Too often, writers feel pressured to adopt a formal or scholarly tone when they write about scientific topics. This is a mistake. The goal of writing is not to impress readers with jargon or convoluted sentences, but to convey research clearly and effectively. If you're passionate about the topic and you write well, readers will be carried in your wake.
Effective scientific writing bridges the gap between your study's findings and your audience's understanding of the issue. The aim should therefore be to express your thoughts and discoveries in a manner that is accessible, precise, and engaging. The best way to do this is to embrace simplicity, keep the reader's perspective in mind, and know that a little warmth and humanity go a long way in scientific writing.
The Opening
What is the purpose of a paper's first sentence? Answer: to entice the reader into the second sentence!
Nearly every book about writing contains the admonition to "Start strong." This advice is often repeated for a reason: readers who are unenthused by the first sentence seldom make it to the second. That means your opening, or lede, needs to grab the reader and convince them that your article is worth reading.
What are ways to grab attention? A surprisingly simple method is to ask a question. For example, here's how two researchers began a paper on a cognitive bias known as the anchoring and adjustment heuristic:
"In what year was George Washington elected president? What is the freezing point of vodka? Few people know the answers to these questions, but most can arrive at a reasonable estimate by tinkering with a value they know is wrong" (Epley & Gilovich, 2001)."

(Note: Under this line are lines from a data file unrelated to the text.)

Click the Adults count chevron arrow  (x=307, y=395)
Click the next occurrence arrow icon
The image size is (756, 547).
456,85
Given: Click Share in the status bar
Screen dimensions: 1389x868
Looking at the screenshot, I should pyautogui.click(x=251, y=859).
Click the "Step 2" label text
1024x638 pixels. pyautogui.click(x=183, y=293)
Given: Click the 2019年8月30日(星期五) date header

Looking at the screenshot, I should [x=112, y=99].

With just two questions and one sentence, the reader is drawn into the paper.
Another effective strategy is to begin with an interesting statistic, fact, or observation. That is how a 2019 paper by investigating the role of hand shaking in promoting deal-making began:
"After years of negotiations between Prime Minister Shinzo Abe of Japan and President Xi Jinping of China, diplomats from both countries arranged for the two leaders of Asia's biggest economies to meet at a 2014 economic summit for a single purpose: to shake hands. The handshake took months of scheduling to arrange, with the news media noting that the "small gesture holds great importance" for future negotiations and would be "parsed for deeper meaning" (Schroeder et al., 2019)."

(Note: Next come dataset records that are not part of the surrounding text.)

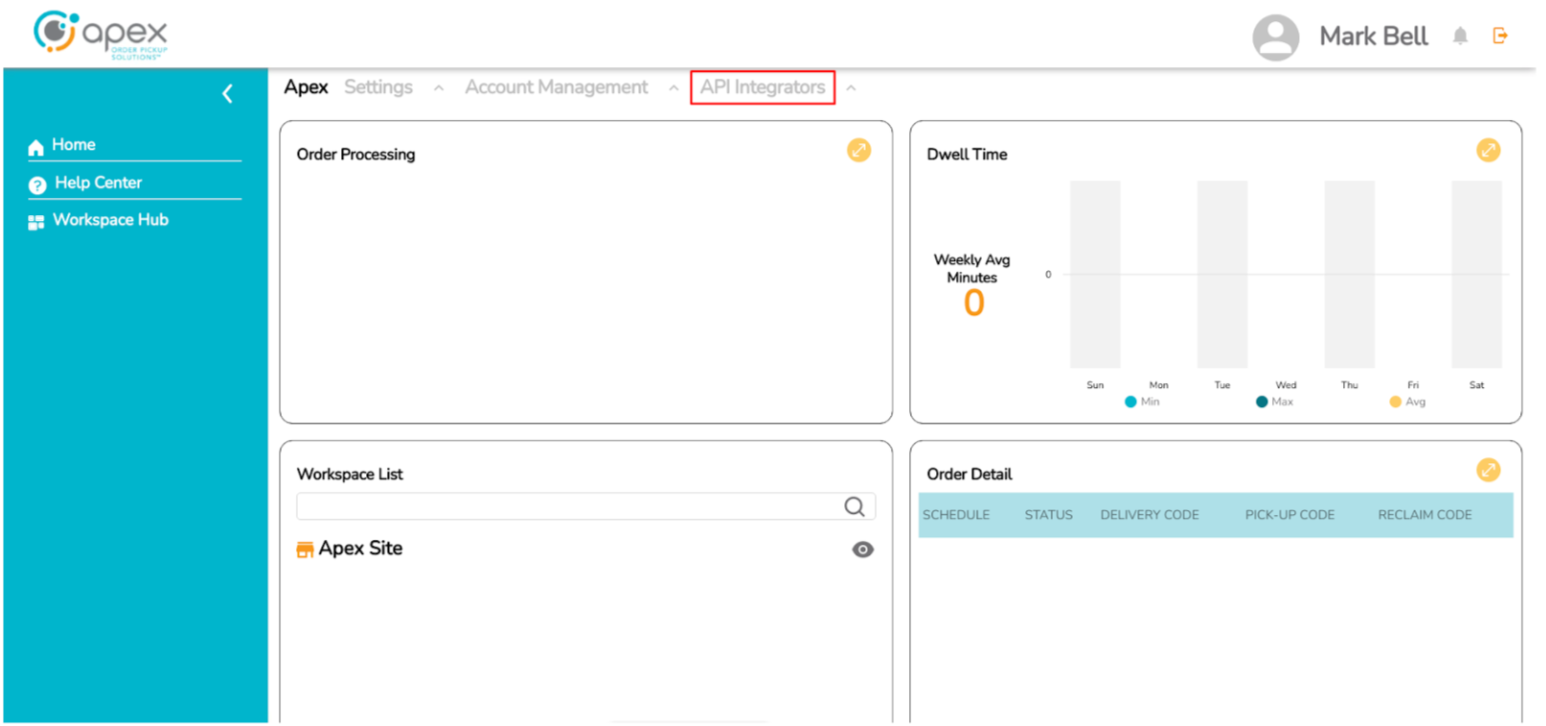The height and width of the screenshot is (726, 1546).
Task: Toggle the Min legend series
Action: pyautogui.click(x=1131, y=402)
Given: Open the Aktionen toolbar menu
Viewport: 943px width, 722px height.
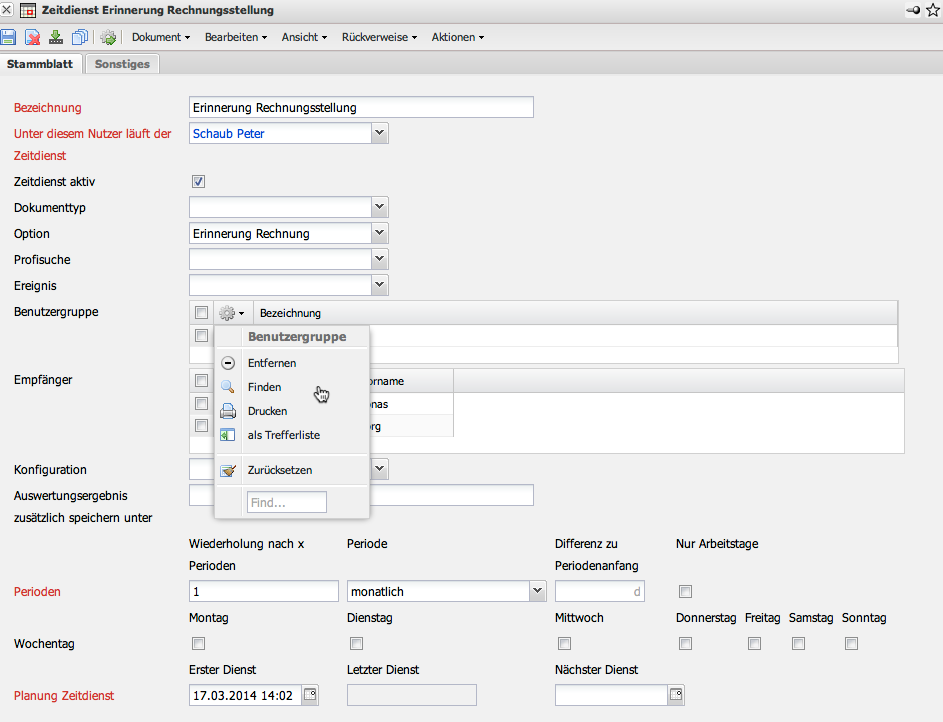Looking at the screenshot, I should [x=457, y=37].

Finally, a third strategy is to directly comment on behavior:
"When children draw on walls, reject daily baths, or leave the house wearing no pants and a tutu, caretakers may reasonably doubt their capacity for rational decision-making. However, recent evidence suggests that even very young children possess sophisticated decision-making capabilities for reasoning about physical causality (e.g., Gopnik et al., 2004, Gweon and Schulz, 2011), social behavior (e.g., Gergely, Bekkering, & Király, 2002), future events (e.g., Denison and Xu, 2010, Kidd et al., 2012, Téglás et al., 2011), concepts and categories (e.g., Piantadosi et al., 2012, Xu et al., 2009), and word meanings (e.g., Xu & Tenenbaum, 2007)." (Kidd et al., 2013).

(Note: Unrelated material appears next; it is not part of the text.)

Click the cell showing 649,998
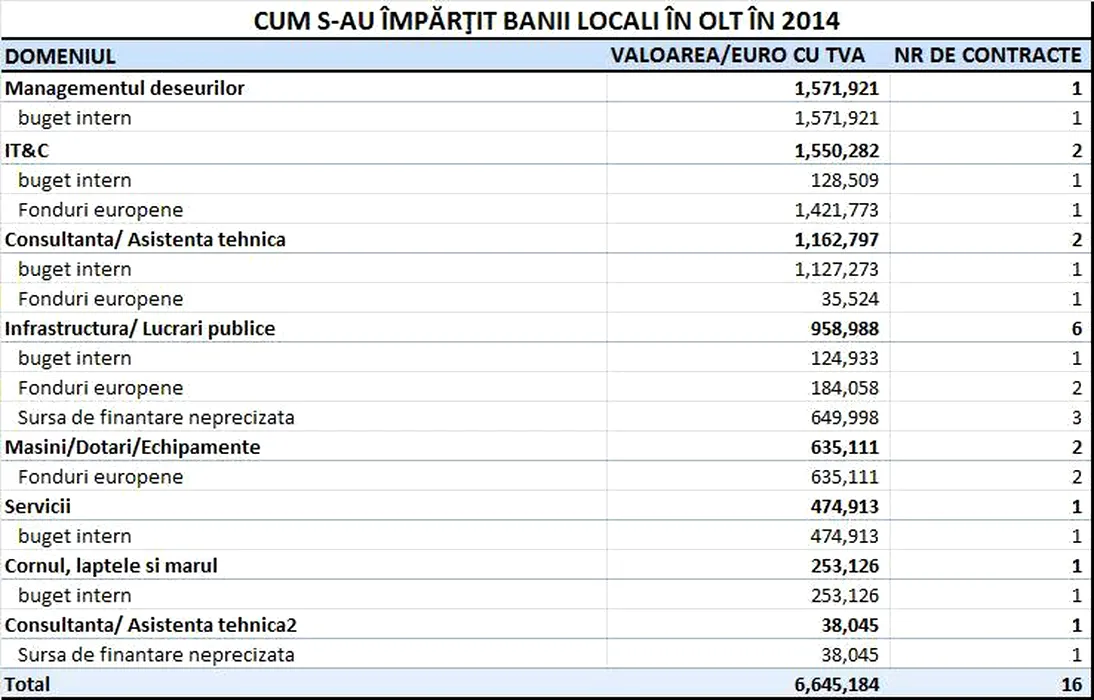 pos(845,417)
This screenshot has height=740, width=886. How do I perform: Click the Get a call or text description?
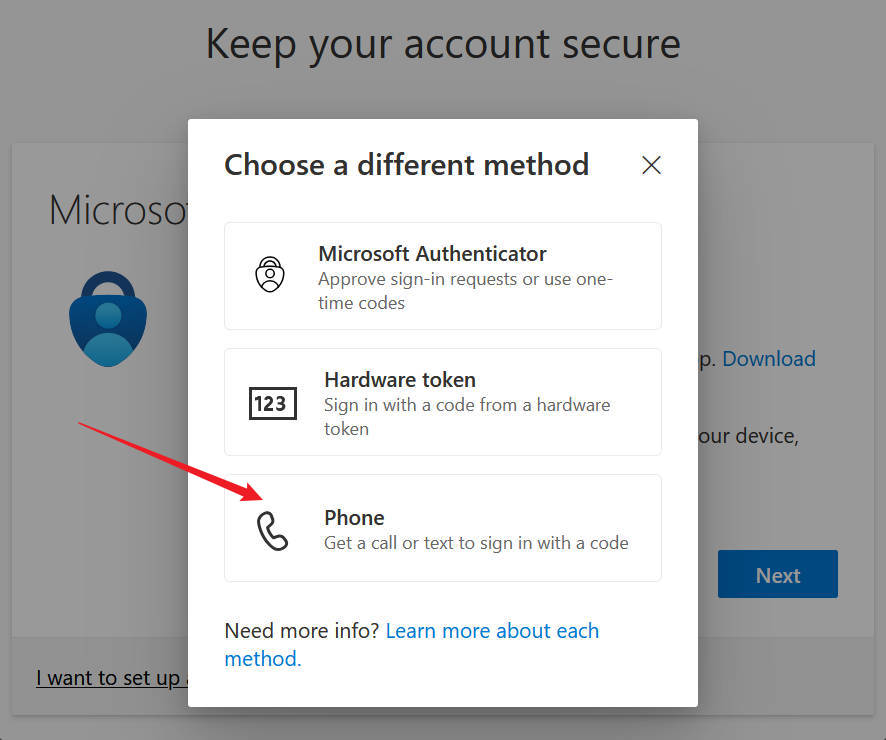tap(476, 543)
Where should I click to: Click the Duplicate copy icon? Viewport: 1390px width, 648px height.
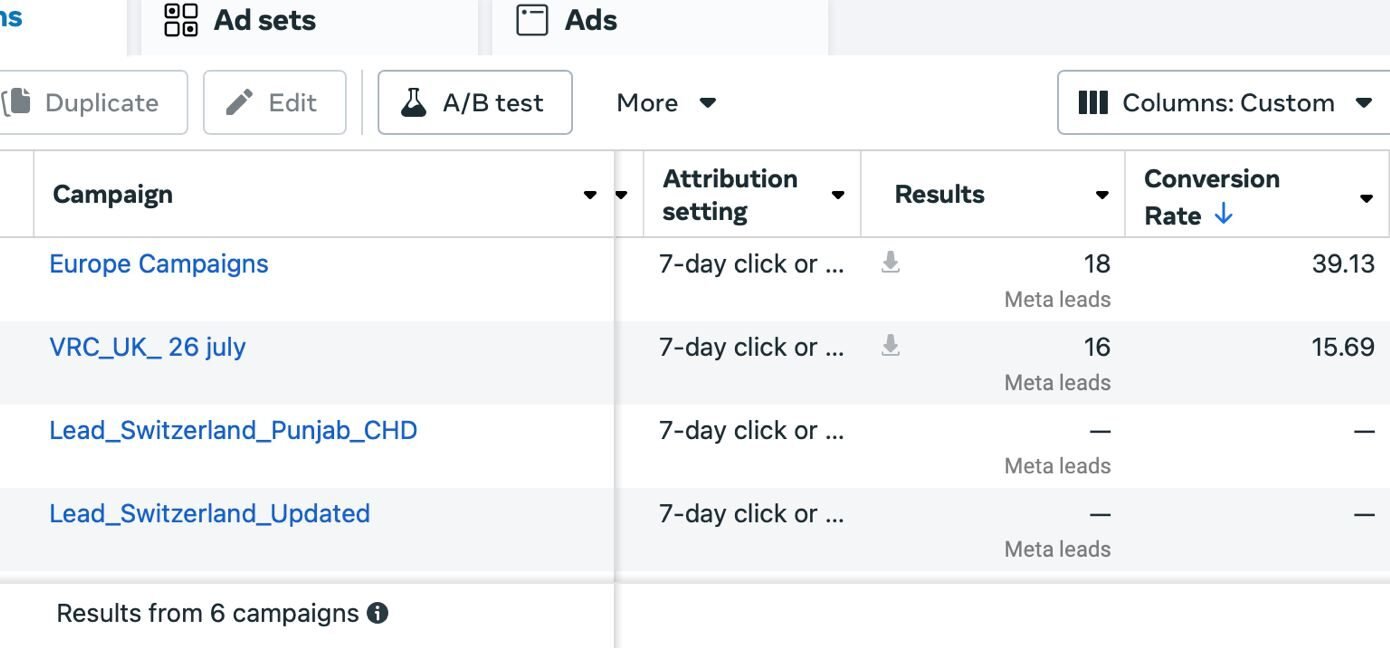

Each of these methods is effective because they involve people thinking, feeling, and behaving in ways that behavioral scientists care about. There are, of course, other ways to begin a paper such as telling a story (Neel & Lassetter, 2019), using a quote (Gray et al., 2014), or pointing out a problem or contradiction (Kerry et al., 2023). Regardless of how you open your paper, do it in a way that grabs the reader's interest and sets the stage for your research question.
Imitation
No one is born knowing how to write. Learning takes practice, practice, and more practice. Yet one way to accelerate this process is to imitate.
Imitating good writing doesn't mean you try to sound like someone else; you have your own voice that only you can bring to the page. But imitation does mean you should try to examine what good writers do and do some of it in your writing.
The ways to open a paper above are examples of something that can be imitated. Everyone can try to pose an interesting rhetorical question about the topic of their research. Similarly, if you read good writing, you will notice other things that can be imitated such as simple word choice, how to frame an introduction or report results, and how to end a paper on a strong note. Many good writers learned what they know by imitating others. You should do the same.
Actions and Ideas
At the heart of good writing is a subject → verb → object structure. This structure works because it helps readers visualize who is doing what, and active verbs drive the writing forward.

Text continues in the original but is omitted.